> Stated problem
Render the lines between the line containing "Task: Click the logout power icon" and the line containing "(x=537, y=233)" below, inclusive, as a Markdown table with the columns Number and Line, numbering each line in order and leaving out blank lines.

> Available records
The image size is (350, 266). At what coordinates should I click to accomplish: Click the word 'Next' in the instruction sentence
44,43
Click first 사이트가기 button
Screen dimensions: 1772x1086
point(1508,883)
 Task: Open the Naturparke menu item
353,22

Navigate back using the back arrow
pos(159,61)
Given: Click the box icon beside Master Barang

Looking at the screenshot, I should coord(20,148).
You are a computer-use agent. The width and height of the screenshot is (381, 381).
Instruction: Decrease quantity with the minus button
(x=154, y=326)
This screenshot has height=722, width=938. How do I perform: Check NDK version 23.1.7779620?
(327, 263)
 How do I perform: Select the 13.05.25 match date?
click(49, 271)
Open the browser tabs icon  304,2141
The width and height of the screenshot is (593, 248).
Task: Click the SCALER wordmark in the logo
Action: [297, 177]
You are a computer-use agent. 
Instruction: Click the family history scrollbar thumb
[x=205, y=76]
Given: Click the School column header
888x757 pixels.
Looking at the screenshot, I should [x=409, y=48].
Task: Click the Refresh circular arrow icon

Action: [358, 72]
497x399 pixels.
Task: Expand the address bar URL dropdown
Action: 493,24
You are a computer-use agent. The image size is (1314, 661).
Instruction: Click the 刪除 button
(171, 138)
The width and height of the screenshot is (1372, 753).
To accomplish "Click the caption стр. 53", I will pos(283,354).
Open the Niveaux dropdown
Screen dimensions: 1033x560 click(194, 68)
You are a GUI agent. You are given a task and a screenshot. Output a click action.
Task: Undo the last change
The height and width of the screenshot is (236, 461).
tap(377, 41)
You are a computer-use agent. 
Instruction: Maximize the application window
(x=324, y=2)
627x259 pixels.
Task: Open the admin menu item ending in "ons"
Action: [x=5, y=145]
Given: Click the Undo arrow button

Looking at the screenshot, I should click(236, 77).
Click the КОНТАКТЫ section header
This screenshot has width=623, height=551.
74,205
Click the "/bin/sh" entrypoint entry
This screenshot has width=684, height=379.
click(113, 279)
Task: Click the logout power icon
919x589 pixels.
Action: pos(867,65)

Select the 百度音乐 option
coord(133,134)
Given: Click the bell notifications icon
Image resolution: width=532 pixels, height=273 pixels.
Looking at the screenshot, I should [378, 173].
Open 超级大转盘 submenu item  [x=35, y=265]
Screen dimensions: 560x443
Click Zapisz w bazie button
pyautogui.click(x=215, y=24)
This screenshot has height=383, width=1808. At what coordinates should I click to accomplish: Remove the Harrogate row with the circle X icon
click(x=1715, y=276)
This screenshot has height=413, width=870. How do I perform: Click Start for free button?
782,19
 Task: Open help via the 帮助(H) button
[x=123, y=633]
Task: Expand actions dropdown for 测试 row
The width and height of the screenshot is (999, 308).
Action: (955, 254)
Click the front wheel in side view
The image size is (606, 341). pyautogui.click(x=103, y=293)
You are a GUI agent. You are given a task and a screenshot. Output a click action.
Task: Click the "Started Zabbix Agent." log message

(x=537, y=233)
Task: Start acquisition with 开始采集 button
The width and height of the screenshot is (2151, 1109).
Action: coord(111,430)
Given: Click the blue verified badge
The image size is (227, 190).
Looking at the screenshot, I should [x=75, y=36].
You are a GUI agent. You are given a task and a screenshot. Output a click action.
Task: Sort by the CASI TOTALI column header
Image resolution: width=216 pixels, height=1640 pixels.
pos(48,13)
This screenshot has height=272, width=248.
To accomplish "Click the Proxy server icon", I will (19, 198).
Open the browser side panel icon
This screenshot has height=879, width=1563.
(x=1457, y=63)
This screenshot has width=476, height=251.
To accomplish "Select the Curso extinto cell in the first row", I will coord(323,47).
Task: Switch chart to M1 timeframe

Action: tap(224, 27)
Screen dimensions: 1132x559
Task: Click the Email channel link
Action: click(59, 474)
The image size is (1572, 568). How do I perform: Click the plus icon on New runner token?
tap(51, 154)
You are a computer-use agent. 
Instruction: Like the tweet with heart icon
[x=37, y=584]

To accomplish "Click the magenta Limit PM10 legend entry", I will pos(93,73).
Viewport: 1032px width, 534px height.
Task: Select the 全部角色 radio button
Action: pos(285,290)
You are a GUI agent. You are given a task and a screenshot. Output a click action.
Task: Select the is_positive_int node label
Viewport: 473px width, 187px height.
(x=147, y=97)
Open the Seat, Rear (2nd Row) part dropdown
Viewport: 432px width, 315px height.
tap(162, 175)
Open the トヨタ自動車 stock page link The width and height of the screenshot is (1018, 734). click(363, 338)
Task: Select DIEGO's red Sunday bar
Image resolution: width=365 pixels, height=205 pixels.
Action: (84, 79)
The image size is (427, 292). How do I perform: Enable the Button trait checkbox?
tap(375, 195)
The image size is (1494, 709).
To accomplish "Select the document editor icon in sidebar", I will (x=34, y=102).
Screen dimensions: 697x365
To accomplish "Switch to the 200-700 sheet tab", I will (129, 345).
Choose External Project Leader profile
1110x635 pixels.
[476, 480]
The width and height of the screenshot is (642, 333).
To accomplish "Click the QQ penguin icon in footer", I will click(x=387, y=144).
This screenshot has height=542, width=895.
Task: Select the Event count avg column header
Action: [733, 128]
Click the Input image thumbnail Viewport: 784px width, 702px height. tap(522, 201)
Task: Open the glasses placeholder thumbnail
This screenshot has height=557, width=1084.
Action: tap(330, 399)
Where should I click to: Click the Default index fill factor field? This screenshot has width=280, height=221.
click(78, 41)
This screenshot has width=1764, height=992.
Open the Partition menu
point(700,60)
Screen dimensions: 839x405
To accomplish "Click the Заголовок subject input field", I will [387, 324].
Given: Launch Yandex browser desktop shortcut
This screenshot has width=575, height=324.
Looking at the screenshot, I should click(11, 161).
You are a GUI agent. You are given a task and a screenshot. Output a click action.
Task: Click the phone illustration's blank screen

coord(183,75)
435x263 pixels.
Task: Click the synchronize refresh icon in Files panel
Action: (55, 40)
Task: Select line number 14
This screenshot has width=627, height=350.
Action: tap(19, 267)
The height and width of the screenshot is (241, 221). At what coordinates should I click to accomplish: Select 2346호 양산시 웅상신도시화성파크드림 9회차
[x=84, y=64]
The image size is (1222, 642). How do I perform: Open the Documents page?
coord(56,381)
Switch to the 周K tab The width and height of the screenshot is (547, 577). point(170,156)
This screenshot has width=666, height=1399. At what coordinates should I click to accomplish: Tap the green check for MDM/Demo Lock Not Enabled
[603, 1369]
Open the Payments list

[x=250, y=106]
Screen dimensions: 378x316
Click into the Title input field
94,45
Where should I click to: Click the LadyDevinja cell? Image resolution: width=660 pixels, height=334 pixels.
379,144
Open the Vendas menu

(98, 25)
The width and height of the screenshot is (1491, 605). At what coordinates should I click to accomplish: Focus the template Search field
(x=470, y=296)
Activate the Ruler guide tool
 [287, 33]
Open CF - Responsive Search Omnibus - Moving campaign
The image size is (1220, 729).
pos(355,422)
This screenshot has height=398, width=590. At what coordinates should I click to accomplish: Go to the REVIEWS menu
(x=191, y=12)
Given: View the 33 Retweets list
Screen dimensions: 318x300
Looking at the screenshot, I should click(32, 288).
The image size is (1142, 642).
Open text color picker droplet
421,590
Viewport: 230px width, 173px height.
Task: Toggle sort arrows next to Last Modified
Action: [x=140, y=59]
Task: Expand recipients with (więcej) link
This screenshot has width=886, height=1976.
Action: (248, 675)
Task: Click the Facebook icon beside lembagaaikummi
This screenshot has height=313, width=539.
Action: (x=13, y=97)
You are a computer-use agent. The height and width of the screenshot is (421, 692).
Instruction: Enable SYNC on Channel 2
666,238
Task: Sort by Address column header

> Written solution
| Number | Line |
|---|---|
| 1 | Task: Click the logout power icon |
| 2 | 919x589 pixels. |
| 3 | Action: pos(867,65) |
| 4 | Select the 百度音乐 option |
| 5 | coord(133,134) |
| 6 | Given: Click the bell notifications icon |
| 7 | Image resolution: width=532 pixels, height=273 pixels. |
| 8 | Looking at the screenshot, I should [378, 173]. |
| 9 | Open 超级大转盘 submenu item  [x=35, y=265] |
| 10 | Screen dimensions: 560x443 |
| 11 | Click Zapisz w bazie button |
| 12 | pyautogui.click(x=215, y=24) |
| 13 | This screenshot has height=383, width=1808. At what coordinates should I click to accomplish: Remove the Harrogate row with the circle X icon |
| 14 | click(x=1715, y=276) |
| 15 | This screenshot has height=413, width=870. How do I perform: Click Start for free button? |
| 16 | 782,19 |
| 17 |  Task: Open help via the 帮助(H) button |
| 18 | [x=123, y=633] |
| 19 | Task: Expand actions dropdown for 测试 row |
| 20 | The width and height of the screenshot is (999, 308). |
| 21 | Action: (955, 254) |
| 22 | Click the front wheel in side view |
| 23 | The image size is (606, 341). pyautogui.click(x=103, y=293) |
| 24 | You are a GUI agent. You are given a task and a screenshot. Output a click action. |
| 25 | Task: Click the "Started Zabbix Agent." log message |
| 26 | (x=537, y=233) |